Requirements:
1/ Please decide whether each statement below agrees with the severance plan excerpt. Answer yes or no for (a), (b), and (c), and quote the deciding words from the excerpt. (a) The maximum benefit for a Vice President is $25,000. (b) Amounts paid under the plan are subject to withholding taxes. (c) A Designated Employee may waive prior retention or severance agreements orally.
2/ Continue the severance plan excerpt, picking up right after the final sentence of section 3.5.

** BEGIN Page extract **

Designated Employee Category

Maximum Benefit

CEO

$50,000

Leadership Team or Senior Vice President

$25,000

Vice President

$15,000

 

 

 

 

ARTICLE III

LIMITATION ON PAYMENT OF BENEFITS

 

3.1    Non-Duplication of Benefits. Notwithstanding any other provision in the Plan to the contrary, the benefits provided hereunder shall be in lieu of any other severance plan and/or retention agreement benefits provided by the Company and the severance benefits and other benefits provided under this Plan shall be reduced by any severance paid or provided to a Designated Employee by the Company under any other plan or arrangement.

 

3.2    Indebtedness of Designated Employee. If a Designated Employee is indebted to the Company at his or her Date of Termination, the Company reserves the right to offset any benefits under this Plan by the amount of such indebtedness, provided that such offset shall not give rise to any tax under Section 409A of the Code.

 

3.3    Withholding. Amounts paid to a Designated Employee hereunder shall be subject to all applicable federal, state and local withholding taxes, and all legally required deductions.

 

3.4    Waiver of Any Other Company Retention/Severance Agreement. A terminated Designated Employee may elect, in his or her sole discretion, to waive each and every prior retention and/or severance agreement entered into between a Participating Company and such terminated Designated Employee in order to participate and receive the severance benefits provided under this Plan. Such waiver shall be in writing in such form as may reasonably be specified by the Committee and shall be filed with the Company in accordance with such rules and procedures as may be reasonably established by the Committee.

 

3.5    Application of Section 409A. The intent of the Company is that payments and benefits under the Plan comply with Section 409A of the Code to the extent subject thereto, and, accordingly, to the maximum extent permitted, the Plan shall be interpreted and be administered to be in compliance therewith. Notwithstanding anything to the contrary in the other provisions of the Plan, to the extent required in order to avoid accelerated taxation and/or tax penalties under Section 409A of the Code, a Designated Employee shall not be considered to have terminated employment or service with the Company or its Affiliates for purposes of the Plan and no payment or benefit shall be due to the Designated Employee under the Plan until the Designated Employee would be considered to have incurred a "separation from service" from the Company or its Affiliates within the meaning of Section 409A of the Code, and to the extent that any amounts are payable upon a separation from service and such payment would result in the imposition on any individual of additional income tax under Section 409A of the Code, the payment of such amounts shall instead be made on the first business day after the date that is six months following such separation from service (or death, if earlier). Each amount to be paid or benefit to be provided pursuant to the Plan shall be construed as a separate identified payment for purposes of Section 409A of the Code. With respect to amounts eligible for reimbursement under the terms of the Plan, the amount eligible for reimbursement in any taxable year shall not affect the amounts eligible for reimbursement in another taxable year and any such amounts shall be reimbursed no later than the end of the calendar year following the calendar year in which the related expenses were incurred, except, in each case, to the extent that the right to reimbursement does not provide for a "deferral of compensation" within the meaning of Section 409A of the Code.

** END Page extract **
** BEGIN Raw data **

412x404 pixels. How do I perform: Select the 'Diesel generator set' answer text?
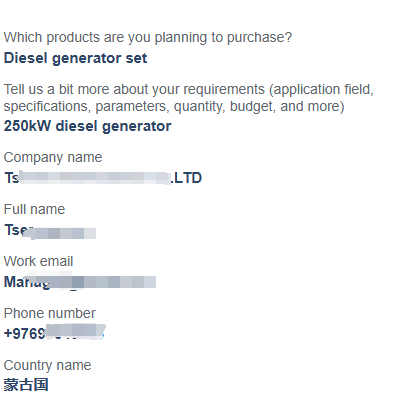coord(75,58)
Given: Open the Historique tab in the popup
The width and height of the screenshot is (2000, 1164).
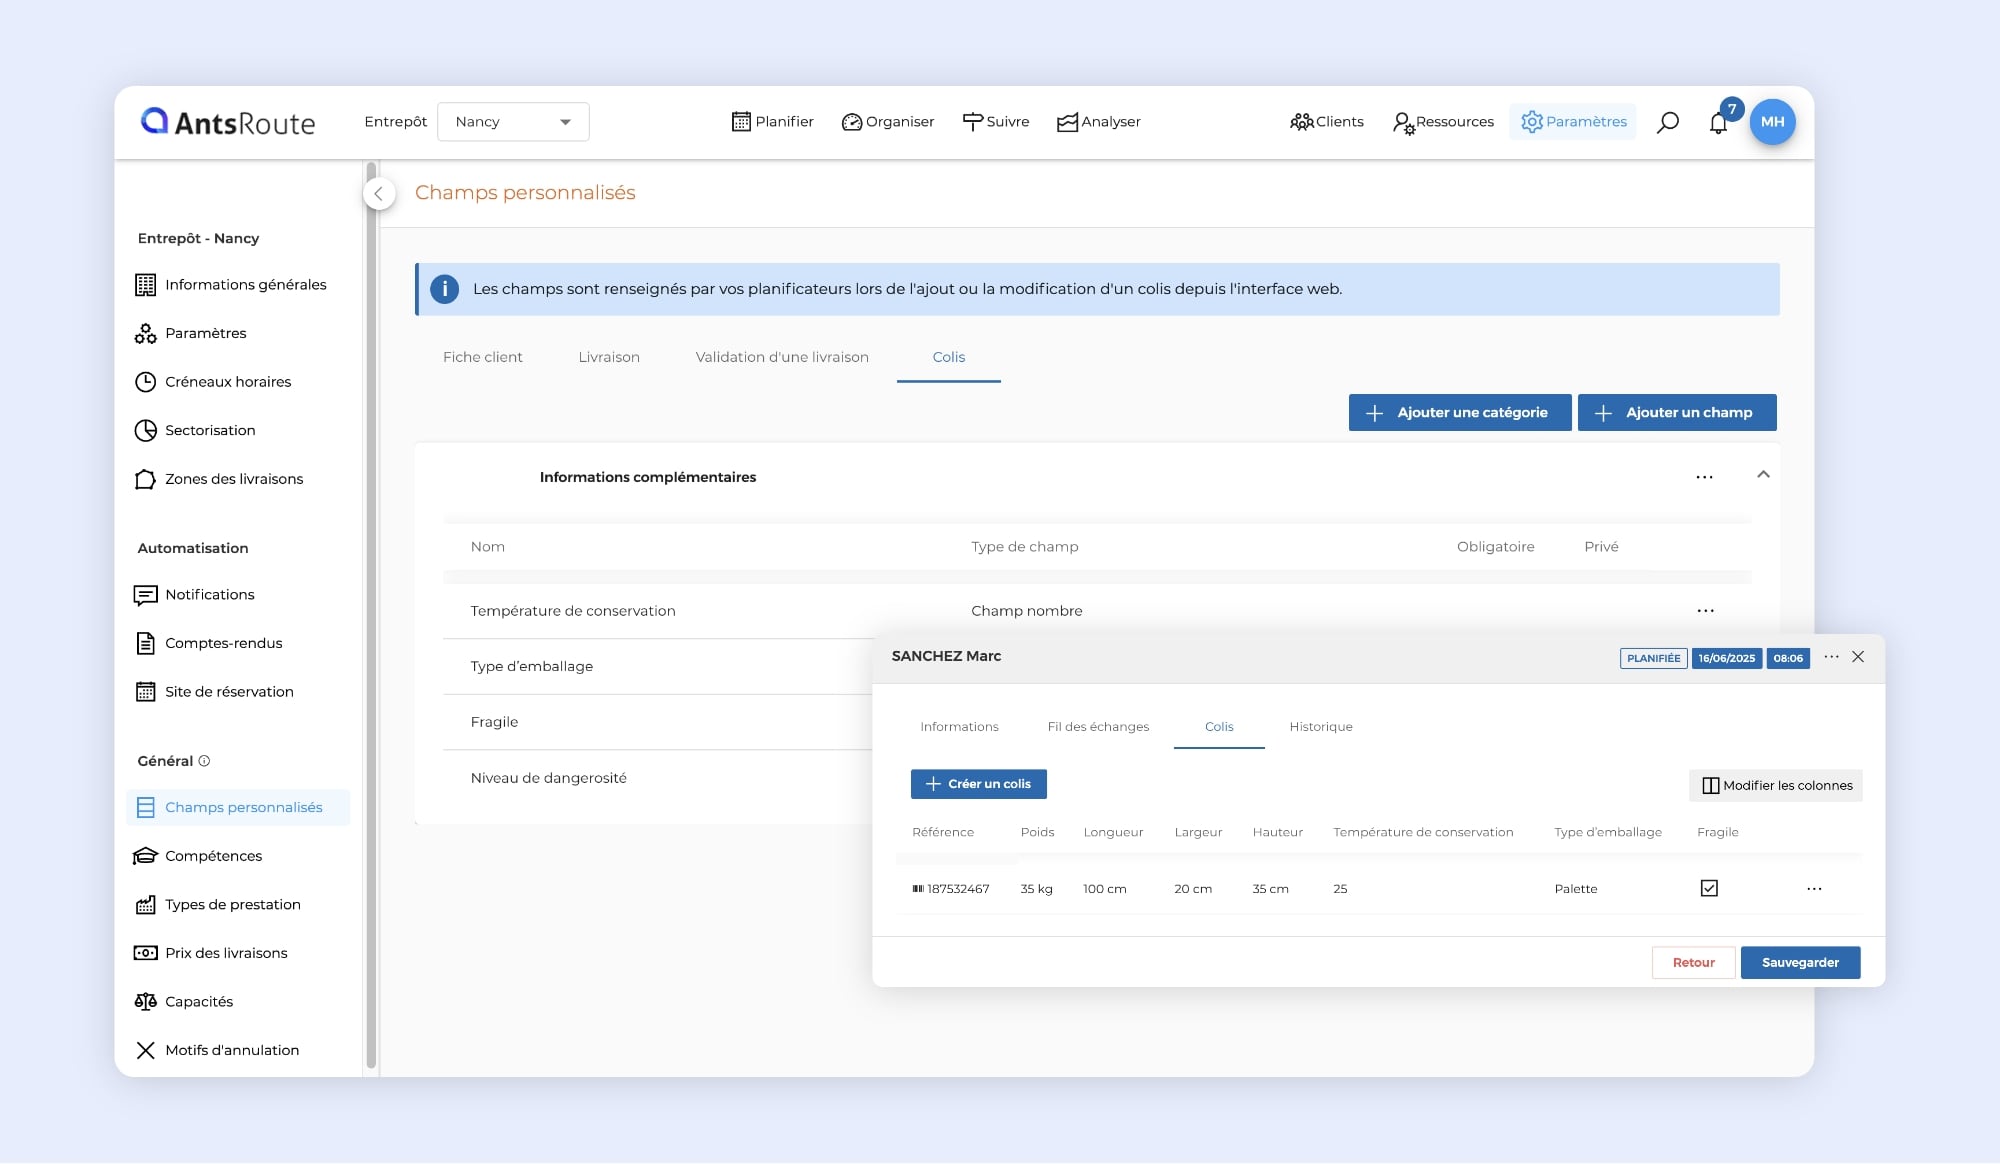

** END Raw data **

Set of answers:
1/
(a) No: "Vice President" is listed with "$15,000".
(b) Yes: "Amounts paid to a Designated Employee hereunder shall be subject to all applicable federal, state and local withholding taxes, and all legally required deductions."
(c) No: "Such waiver shall be in writing in such form as may reasonably be specified by the Committee."

2/
 

 

 

ARTICLE IV

ADMINISTRATION, AMENDMENT AND TERMINATION; TERM

 

 

4.1   Administration by the Committee.  The Plan shall be administered by the Committee.

 

4.2    Committee Members. The "Committee" shall be composed of those individuals at the Company who hold the titles of Senior Vice President and General Counsel, and Senior Vice President, Human Resources, or titles functionally equivalent thereto, and another employee of the Company as shall be appointed by the Board ("Committee Members"). The designation of an individual as holding such title or position shall constitute automatic appointment to the Committee and the resignation or other termination of employment or change to a different position by a Committee member shall constitute automatic resignation from the Committee.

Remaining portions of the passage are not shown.